As I mentioned in the previous post, Prague was spared much in the way of bombing during World War II, which is why it is currently one of Europe’s most beautiful cities.
When I organize the pictures I’ve taken after a trip, I try to put similarly-themed images together. When the organizational dust had settled this time, I discovered I had one folder full of nothing but Prague buildings.
Other than the astronomical clock tower on the right, we usually had no idea what any particular building was or what it was used for. So we just snapped away.

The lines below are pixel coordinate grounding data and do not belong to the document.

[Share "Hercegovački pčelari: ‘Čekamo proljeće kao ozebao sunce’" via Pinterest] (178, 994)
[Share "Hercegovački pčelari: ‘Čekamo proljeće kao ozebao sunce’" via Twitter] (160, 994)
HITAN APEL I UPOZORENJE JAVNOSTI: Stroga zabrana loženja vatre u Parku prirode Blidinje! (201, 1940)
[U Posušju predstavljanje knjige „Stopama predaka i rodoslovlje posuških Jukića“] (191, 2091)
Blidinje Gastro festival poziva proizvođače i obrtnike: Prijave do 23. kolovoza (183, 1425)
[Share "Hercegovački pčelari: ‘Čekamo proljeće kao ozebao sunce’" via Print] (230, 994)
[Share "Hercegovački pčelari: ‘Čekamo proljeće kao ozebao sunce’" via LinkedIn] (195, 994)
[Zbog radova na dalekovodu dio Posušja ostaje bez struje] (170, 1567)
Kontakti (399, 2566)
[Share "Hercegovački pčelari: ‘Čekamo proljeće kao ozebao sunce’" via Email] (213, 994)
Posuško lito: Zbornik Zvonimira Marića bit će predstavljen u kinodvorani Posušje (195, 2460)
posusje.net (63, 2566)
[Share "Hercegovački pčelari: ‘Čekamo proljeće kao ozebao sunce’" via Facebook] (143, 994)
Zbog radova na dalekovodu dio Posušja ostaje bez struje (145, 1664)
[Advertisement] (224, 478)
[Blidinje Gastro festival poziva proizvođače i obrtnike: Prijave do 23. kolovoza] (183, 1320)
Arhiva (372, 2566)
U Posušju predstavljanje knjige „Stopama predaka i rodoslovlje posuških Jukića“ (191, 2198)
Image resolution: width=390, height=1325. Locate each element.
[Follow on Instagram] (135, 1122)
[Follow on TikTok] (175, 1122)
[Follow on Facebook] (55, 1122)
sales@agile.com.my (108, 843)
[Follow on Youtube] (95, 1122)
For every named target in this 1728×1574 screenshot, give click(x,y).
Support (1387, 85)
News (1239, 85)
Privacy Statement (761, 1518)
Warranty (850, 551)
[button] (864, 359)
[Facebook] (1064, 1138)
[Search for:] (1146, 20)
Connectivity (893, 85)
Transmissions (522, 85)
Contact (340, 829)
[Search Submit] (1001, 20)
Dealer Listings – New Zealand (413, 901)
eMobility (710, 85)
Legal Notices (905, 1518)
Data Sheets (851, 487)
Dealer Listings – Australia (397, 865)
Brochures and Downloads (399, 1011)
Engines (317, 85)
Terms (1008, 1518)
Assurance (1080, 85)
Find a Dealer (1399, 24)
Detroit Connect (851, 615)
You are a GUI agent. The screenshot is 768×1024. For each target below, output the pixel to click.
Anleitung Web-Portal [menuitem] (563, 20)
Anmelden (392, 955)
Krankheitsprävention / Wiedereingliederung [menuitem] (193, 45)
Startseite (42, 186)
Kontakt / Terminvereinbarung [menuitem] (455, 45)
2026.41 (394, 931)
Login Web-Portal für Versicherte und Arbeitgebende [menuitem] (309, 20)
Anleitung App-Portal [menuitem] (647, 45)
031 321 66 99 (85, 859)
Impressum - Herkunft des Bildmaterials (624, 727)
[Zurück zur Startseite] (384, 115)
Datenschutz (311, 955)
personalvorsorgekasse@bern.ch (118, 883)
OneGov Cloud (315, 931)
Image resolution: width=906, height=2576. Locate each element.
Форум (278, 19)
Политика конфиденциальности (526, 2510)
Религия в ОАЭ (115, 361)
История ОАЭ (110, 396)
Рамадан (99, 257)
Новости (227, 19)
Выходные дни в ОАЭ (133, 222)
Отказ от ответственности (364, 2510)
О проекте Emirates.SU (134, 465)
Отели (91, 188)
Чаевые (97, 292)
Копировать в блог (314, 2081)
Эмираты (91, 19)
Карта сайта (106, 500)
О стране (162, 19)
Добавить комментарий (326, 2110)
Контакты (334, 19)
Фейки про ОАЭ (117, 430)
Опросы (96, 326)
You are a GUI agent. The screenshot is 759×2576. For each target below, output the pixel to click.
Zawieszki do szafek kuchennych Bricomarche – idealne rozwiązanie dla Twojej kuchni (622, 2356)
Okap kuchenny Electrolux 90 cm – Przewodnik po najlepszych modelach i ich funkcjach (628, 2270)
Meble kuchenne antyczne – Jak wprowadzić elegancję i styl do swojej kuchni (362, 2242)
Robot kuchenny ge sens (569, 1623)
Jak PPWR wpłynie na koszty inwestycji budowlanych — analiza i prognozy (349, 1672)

(An astronomical clock is a clock with special mechanisms and dials to display astronomical information, such as the relative positions of the sun, moon, zodiacal constellations, and sometimes major planets.)
The Prague Astronomical Clock was first installed in 1410, making it the third-oldest astronomical clock in the world and the oldest one still operating.
In any case, rather than try and make a comment about each one, I put the remaining 27 pictures in a two-minute slide show, so you can tour the buildings of Prague in the comfort of your own home. We had to do it in the cold wind and rain. But don’t worry, we’re always happy to sacrifice our bodies for your pleasure! Wow, I guess you could call us your own personal blogstitutes!
When we first ventured out of our hotel room, we walked along the Vltava river until we came to the most famous bridge in Prague: Charles Bridge.
Excited to see such a famous landmark, we joined the crowd snapping pictures and selfies. Although it was a nice enough bridge, we couldn’t quite make out just why it was so famous. But who can say why some things get to be more famous than others?
After taking selfies in front of the famous bridge, we trudged through the nasty weather on our way toward the city center, and noticed there were in fact a number of bridges over the river. Eventually we came to one in particular which was really crowded with tourists.
Oh, that’s the Charles Bridge. Oops. We don’t even know the name of the not-so-famous bridge we were so gleefully snapping pictures of, but what the heck. A rose by any other name…
The Charles Bridge is pedestrians-only. During the busy season, it’s just one big sea of pedestrians.
As with any sea, there are occasional buoys –er, boys, floating about.
As well as some gulls, –er, girls, too.
Like any proper famous bridge, the Chuckie Bridge has a famous spot you can touch for luck. I figure any bridge that keeps me from touching the water beneath is plenty lucky already. Plus I have a hard time believing that touching something that a hundred thousand people before you have already put their germs on will bring you any kind of good luck. Or maybe they’re just referring to the fact that you’re damn lucky if you don’t catch something from it.
The construction of the Charles Bridge started in 1357 and finished in the beginning of the 15th century. It was originally and cleverly called Stone Bridge, or also, and just as cleverly, Prague Bridge. But it has been known as “Charles Bridge” since 1870 (King Charles IV began the thing), which, while not the cleverest of names, certainly is much more clever than the first two.
Today it’s a heavily touristed bridge that serves as a main thoroughfare to the Prague Castle, which is the largest ancient castle in the world. And we saw it! And you will too!